§ **Instructions for the task**
Could you transcribe every record below exactly as written, excluding the pictures?

§ **Dataset entries**
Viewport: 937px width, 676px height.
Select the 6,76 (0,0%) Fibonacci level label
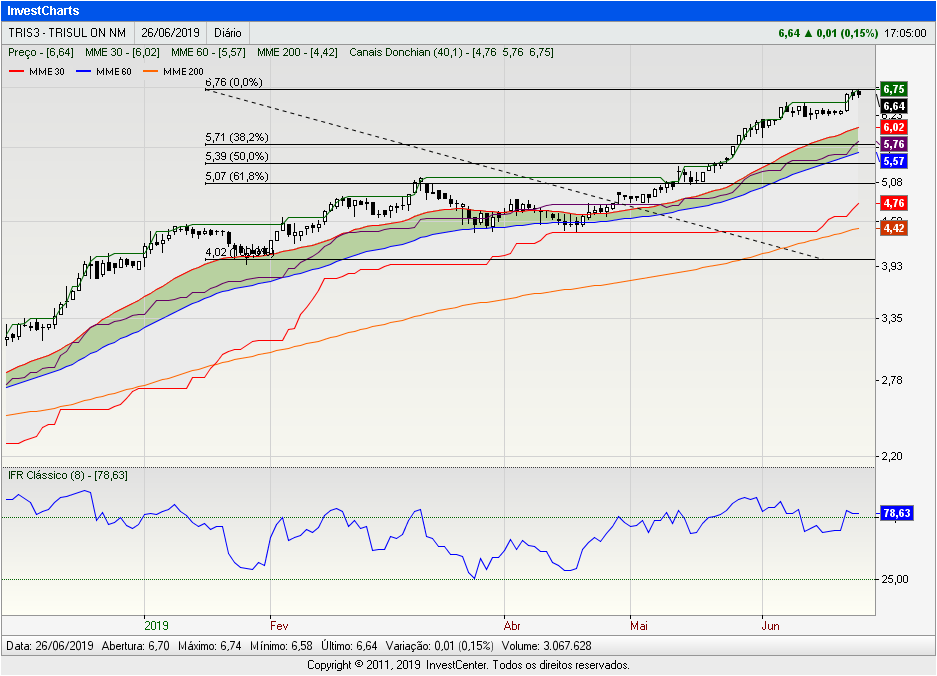233,84
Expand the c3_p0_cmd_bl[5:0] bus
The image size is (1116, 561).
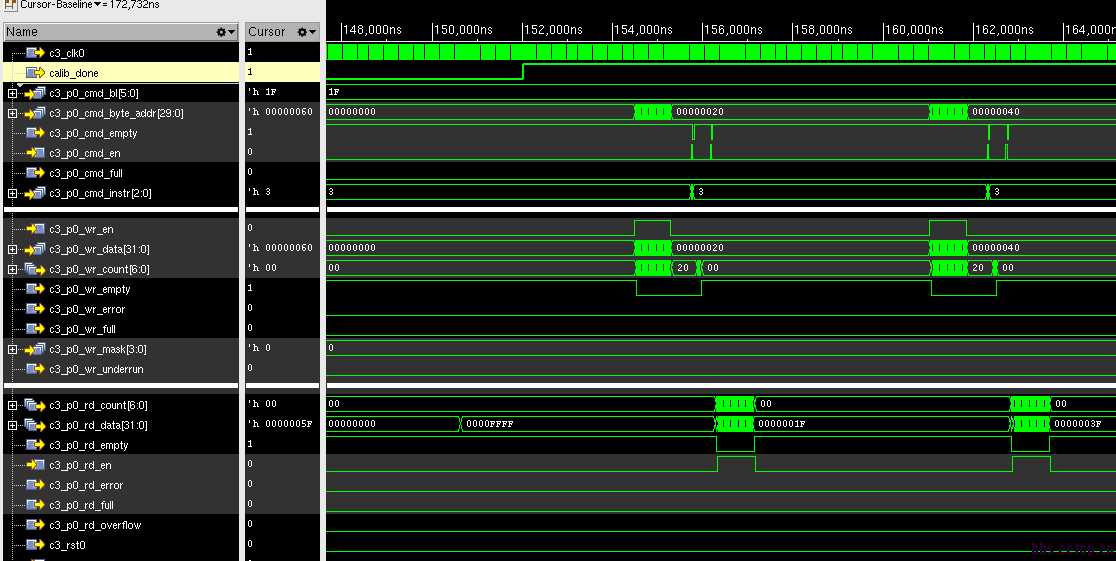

§ **Output of the task**
Viewport: 937px width, 676px height.
Select the 6,76 (0,0%) Fibonacci level label
233,84
Expand the c3_p0_cmd_bl[5:0] bus
The image size is (1116, 561).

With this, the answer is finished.